Precision Medicine: Crowdsourced Treatment For Individual Genetic Profiles

Imagine you enter a hospital with a specific set of symptoms. Your caregiver takes your standard baseline temperature and blood pressure measurements, then takes a quick, non-invasive biologic sample. A few minutes later, he or she returns with a treatment plan backed by data compiled via hundreds of thousands of clinical-trial participants whose profiles are similar to yours and whose outcomes fared best with the course of treatment offered.

Crowdsourcing genetic profiles with PrecisionFDA

Dec. 15, 2015, witnessed the beta release of PrecisionFDA, “… a secure, cloud-based platform where participants can access and share datasets, analysis pipelines, and bioinformatics tools, in order to benchmark their approaches and advance regulatory science.”

The Precision FDA platform is designed to make President Obama’s Precision Medicine Initiative a reality. The initiative “seeks to identify genetically-based drivers of disease in order to develop new, more effective treatments.”

The initiative is closing in on individualized treatment plans based upon genetic information or “precision medicine.” Doctors and scientists input information, algorithms, treatment options, and patient outcomes.
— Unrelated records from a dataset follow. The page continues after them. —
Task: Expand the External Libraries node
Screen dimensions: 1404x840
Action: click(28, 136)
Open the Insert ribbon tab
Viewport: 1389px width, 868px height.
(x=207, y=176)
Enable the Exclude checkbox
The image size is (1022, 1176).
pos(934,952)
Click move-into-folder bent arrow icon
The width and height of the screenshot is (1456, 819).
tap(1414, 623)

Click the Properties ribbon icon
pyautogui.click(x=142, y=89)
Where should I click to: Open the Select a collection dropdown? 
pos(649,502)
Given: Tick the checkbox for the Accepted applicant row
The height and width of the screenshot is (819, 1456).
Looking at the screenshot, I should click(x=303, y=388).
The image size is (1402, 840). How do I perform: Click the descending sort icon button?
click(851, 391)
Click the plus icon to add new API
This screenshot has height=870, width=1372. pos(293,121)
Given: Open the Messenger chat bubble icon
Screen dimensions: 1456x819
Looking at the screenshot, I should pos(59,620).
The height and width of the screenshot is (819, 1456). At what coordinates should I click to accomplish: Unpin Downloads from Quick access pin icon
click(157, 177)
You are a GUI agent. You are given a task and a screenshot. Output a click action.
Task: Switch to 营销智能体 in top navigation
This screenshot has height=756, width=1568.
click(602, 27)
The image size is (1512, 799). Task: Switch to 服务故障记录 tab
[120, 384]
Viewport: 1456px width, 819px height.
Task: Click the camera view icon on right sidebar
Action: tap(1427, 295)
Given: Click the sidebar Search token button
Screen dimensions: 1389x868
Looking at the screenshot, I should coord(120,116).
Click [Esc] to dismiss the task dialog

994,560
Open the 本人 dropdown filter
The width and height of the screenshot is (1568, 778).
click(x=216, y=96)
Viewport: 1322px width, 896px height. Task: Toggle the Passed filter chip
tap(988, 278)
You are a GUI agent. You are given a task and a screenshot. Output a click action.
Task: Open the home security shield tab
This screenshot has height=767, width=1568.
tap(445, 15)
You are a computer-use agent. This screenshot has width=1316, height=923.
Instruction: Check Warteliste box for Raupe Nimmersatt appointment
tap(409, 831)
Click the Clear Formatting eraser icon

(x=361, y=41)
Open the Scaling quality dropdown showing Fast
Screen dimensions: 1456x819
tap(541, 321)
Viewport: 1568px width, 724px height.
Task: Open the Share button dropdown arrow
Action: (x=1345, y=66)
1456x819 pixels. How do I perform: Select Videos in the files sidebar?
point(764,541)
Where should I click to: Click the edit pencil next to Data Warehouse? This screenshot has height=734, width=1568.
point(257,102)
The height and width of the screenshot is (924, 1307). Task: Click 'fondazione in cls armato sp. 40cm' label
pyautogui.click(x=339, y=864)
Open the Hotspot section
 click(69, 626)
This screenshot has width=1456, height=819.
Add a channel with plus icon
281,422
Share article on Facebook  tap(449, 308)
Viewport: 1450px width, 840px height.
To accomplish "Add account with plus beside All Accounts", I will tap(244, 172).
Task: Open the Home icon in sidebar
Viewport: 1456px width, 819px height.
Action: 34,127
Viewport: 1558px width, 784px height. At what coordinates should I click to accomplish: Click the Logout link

Members review findings and make recommendations, corrections, additions and evaluations in a secure, globally collaborative environment.

How precision medicine works

Clinical trial participants and individuals suffering from diseases will belong to a non-identifiable database where the results of their experiences will be filed and accessible to member healthcare providers.

New sample data will be compared and contrasted within the database using complicated algorithms. The algorithms will compare samples against existing data and deliver optimal treatment options by running simulated clinical trials for the individual’s genetic profile.

Clinical data from over 100 years of clinical trials will enable physicians to prescribe treatment from an impressive vantage point.

PrecisionFDA is a central location within the cloud where the results of that work can be discussed and reviewed by peers.

Pros and cons of precision medicine

In a personal interview, Jesse Null, Basic Science and Clinical Research Manager for the Department of Surgery, Cedars-Sinai Los Angeles explained the primary advantage of precision medicine: “At Cedars, we utilize in-silica models bioinformatics and Next Gen sequencing to optimize an individual patient’s course of treatment. PrecisionFDA will allow our clinic to leverage big data informatics to reduce decision times for optimal treatment.”

On the other hand, with personal medical information being stored in the cloud, concerns about security are high for many.  In FDA Crowdsourcing Its Way to Precision Medicine. But What About Security?, Nextgov columnist, Hallie Golden, states, “The team has not yet determined exactly how it plans to vet people who seek access to the platform.”

Commercialization is also a concern.  If not protected, information from the platform could be commercialized against the intention of open access. Linux anyone?

In the end, having global, collaborative open access to clinical trial data is generally considered imperative for doctors to make the best treatment decisions for their patients. But do the benefits outweigh the potential drawbacks? Only time will tell.